Posted on:2014-07-24Degree:Ph.DType:Thesis
University:The Claremont Graduate UniversityCandidate:Flaum, Tami EnglandFull Text:PDF
GTID:2455390005999956Subject:religion
Abstract/Summary:
If the goal of philosophy is indeed understanding, then philosophers have to shift their approach to religion. The study of religion must acknowledge that there are limits to understanding religion, that the limit of religious mystery is important information about it, and that within those very limits are real possibilities. The thesis of this dissertation is that religious belief is often distorted by both believers and non-believers, that it is not good philosophy to assume we know what belief is and not to entertain other possibilities, and that religious language needs to be taken as unique in order to be properly understood.;Flannery O'Connor addresses the desire in modernity to get rid of uncertainty when she talks about our discomfort with mystery and our drive to answer all questions.
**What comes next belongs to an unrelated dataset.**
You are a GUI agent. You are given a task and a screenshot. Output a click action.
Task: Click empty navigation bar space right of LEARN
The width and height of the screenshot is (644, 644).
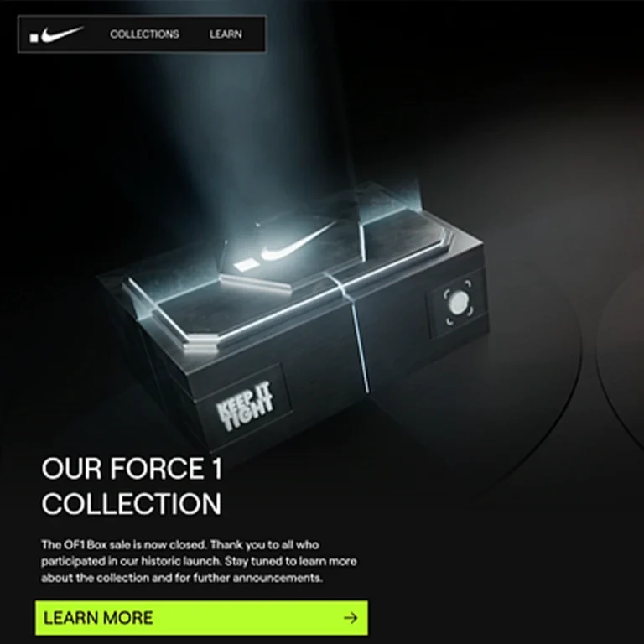coord(255,34)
Even those scholars who are religious believers have often make belief into an intellectual exercise rather than a religious one. While religion and God are often thought of as ways to explain away uncertainty and escape from suffering, O'Connor and D.Z. Phillips see them as expressions of uncertainty and suffering.;Phillips distinguishes between explaining and contemplating in philosophy: to explain contingencies is to refer to things outside of the experience; but to contemplate them is to take them as they are. To attempt to explain uncertainty and suffering is to reduce life and God to statements of fact. The difference is that when there are inexplicable events, grace does not make them understandable, grace makes them bearable. This understanding of religion acknowledges the beauty as well as the horror in life, not glossing over one in order to lift up the other, but finding one within the other.;If philosophers see ambivalence as an integral part of religious belief, then it is possible to give a more adequate account of religion. The anthropomorphic and naturalistic view of religion maintains an untenable dualism that distorts the human experience. Only by understanding religious language as unique and religion as a response to mystery can philosophy make sense of the experience of life as both absurd and miraculous.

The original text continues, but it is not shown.